William, lui, après le dîner, voulut rapidement se coucher. Il avait été assez humilié pour que Thomas ne prenne un malin plaisir à continuer ce soir.
« Bonsoir tout le monde. »
Ils étaient tous étonnés, mais n'y prêtèrent guère plus d'attention : il faisait bien ce qu'il voulait puisque la famille avait fini de manger.

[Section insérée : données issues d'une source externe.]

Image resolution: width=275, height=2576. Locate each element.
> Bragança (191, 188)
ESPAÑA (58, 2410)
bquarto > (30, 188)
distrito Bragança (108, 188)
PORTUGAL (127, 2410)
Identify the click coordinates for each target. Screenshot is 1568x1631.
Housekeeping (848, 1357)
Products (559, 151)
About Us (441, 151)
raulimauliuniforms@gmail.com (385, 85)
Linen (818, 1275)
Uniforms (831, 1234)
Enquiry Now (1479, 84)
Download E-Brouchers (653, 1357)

Il retira sa chère tenue de valet de pied pour enfiler un simple pyjama. Il se coula sous sa couverture et, comme Daisy, il se mit à penser, non à Gwen et encore moins à Thomas, mais à elle. Si seulement il avait ce petit truc que Thomas avait. En y réfléchissant, il se dit que comme il est lui convenait, parce qu'il avait ce « petit truc », cela voudrait dire qu'il serait homosexuel, car oui, tous les plus âgés ou les plus renseignés sur Thomas étaient au courant de ça. Sur cette réflexion, notre jeune homme s'endormit.

Une nouvelle journée l'attendrait demain.